Yet such quantities are nowhere close to being enough. Hunger, humanitarian agencies warn, is spreading rapidly through the territory. While airdrops can create the perception that at least something is being done, they are, by common consensus, costly, inefficient and do not get anywhere near to the amount of aid that could be delivered by lorries. In the first 21 months of war, 104 days of airdrops supplied the equivalent of just four days of food for Gaza, Israeli data shows.
They can also be deadly; at least 12 people drowned last year trying to recover food that landed in the sea, and at least five were killed when pallets fell on them.
Further south, the plane passes over Deir al-Balah, one of the hardest-hit areas in Gaza. There, in the al-Baraka area below, on 22 May, 11-year-old Yaqeen Hammad, known as Gaza's youngest social media influencer, was killed after a series of heavy Israeli airstrikes hit her house while she watered flowers in a tiny patch of greenery eked out of a displacement camp.
Pallets parachute down after being dropped from a military plane over Nuseirat.
A couple of kilometres further, the aircraft flies near Khan Younis, besieged for months by Israeli forces amid fierce fighting in and around its hospitals. Somewhere in the northern suburbs are the remains of the home of Dr Alaa al-Najjar, a Palestinian paediatrician who worked at al-Tahrir hospital, part of the Nasser medical complex. Her house was bombed in May while she was on shift. Her husband and nine of her 10 children were killed in the attack.

DATA RECORDS:

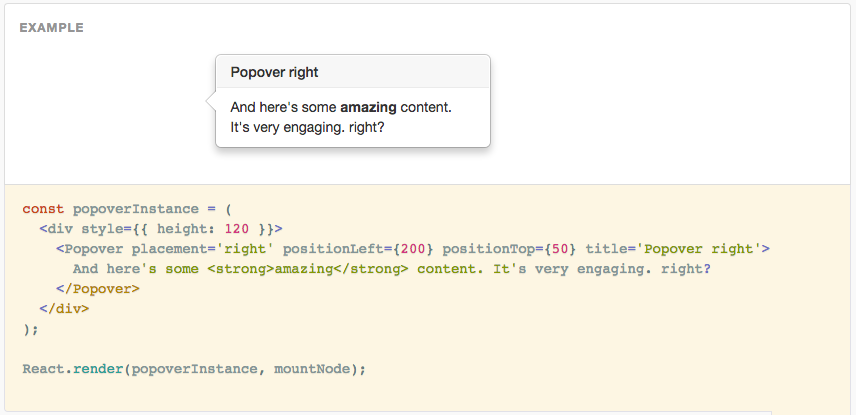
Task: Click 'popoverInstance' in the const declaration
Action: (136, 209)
...
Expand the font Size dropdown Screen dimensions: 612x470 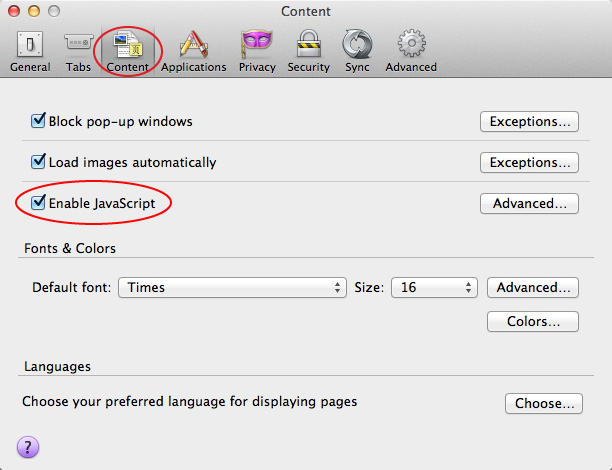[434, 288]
--
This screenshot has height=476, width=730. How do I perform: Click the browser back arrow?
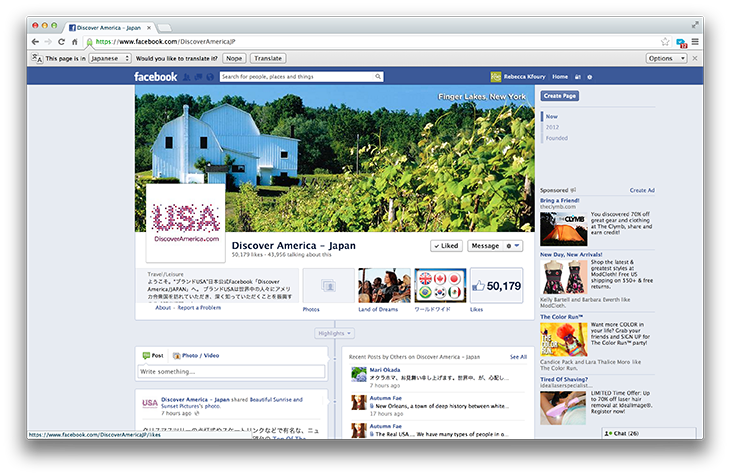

EXERCISE SET:
a. List every named town or area of Gaza that appears in the Gaza airdrops text. Leave out the hospitals.
b. Answer these questions from the Gaza airdrops text, one line each:
(i) How many people drowned last year trying to recover food that landed in the sea?
(ii) What was Yaqeen Hammad doing when the airstrikes hit her house?
(iii) Where did Dr Alaa al-Najjar work?
c. Retype the stretch of the Gaza airdrops text from "Yet such quantities" through "Israeli data shows.".

EXERCISE SOLUTIONS:
a.
Deir al-Balah
al-Baraka
Nuseirat
Khan Younis

b.
(i) At least 12 people.
(ii) She was watering flowers in a tiny patch of greenery eked out of a displacement camp.
(iii) At al-Tahrir hospital, part of the Nasser medical complex.

c.
Yet such quantities are nowhere close to being enough. Hunger, humanitarian agencies warn, is spreading rapidly through the territory. While airdrops can create the perception that at least something is being done, they are, by common consensus, costly, inefficient and do not get anywhere near to the amount of aid that could be delivered by lorries. In the first 21 months of war, 104 days of airdrops supplied the equivalent of just four days of food for Gaza, Israeli data shows.